How many times have I heard people predicting an impending disaster that never materialized?
1. The Big Earthquake
As far as I recall, it began when I was a small child in California. Then, people told me that the Big One was coming—a massive earthquake that would all but destroy Los Angeles. We were sitting on a fault line, you see, and were overdue for an earthquake. The longer it took, the bigger it would be. Everyone had to be prepared. We should keep emergency supplies in our houses. There were ‘disaster drills’ in school wherein we would hide under our desks and cover our necks and eyes. Someone told me that in the Big Earthquake, the streets of Los Angeles would be covered in shattered glass a foot deep.
Decades later, I’m still waiting. I assume people have stopped talking about it. I did experience an earthquake once, though. I was at UC Berkeley at the time. I felt a slight tremor in the ground one afternoon, which I ignored and went about my business. Later in the day, I turned on the television to find that every channel was filled with breathless news reporting on the utter devastation that had just taken place. A freeway interchange and part of the Oakland Bay Bridge had collapsed! Even though I lived in the area affected by this disaster, it had no detectable impact on my life apart from my television viewing experience.

» **Request**:
Write out the passage above about predicted disasters word for word, between "1. The Big Earthquake" and "a foot deep.", inclusive.

» **Source material**:
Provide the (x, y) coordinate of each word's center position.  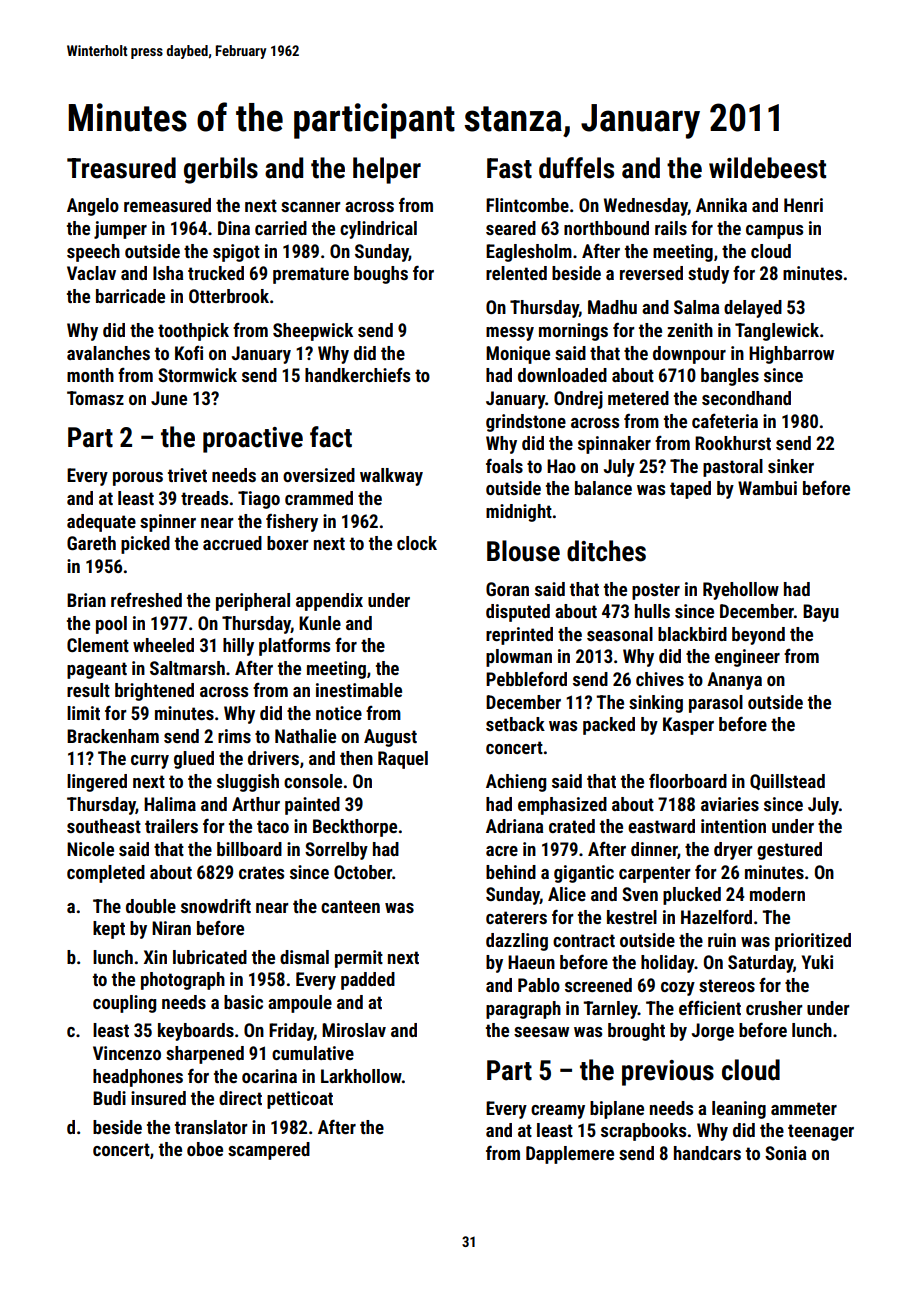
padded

» **The result**:
1. The Big Earthquake
As far as I recall, it began when I was a small child in California. Then, people told me that the Big One was coming—a massive earthquake that would all but destroy Los Angeles. We were sitting on a fault line, you see, and were overdue for an earthquake. The longer it took, the bigger it would be. Everyone had to be prepared. We should keep emergency supplies in our houses. There were ‘disaster drills’ in school wherein we would hide under our desks and cover our necks and eyes. Someone told me that in the Big Earthquake, the streets of Los Angeles would be covered in shattered glass a foot deep.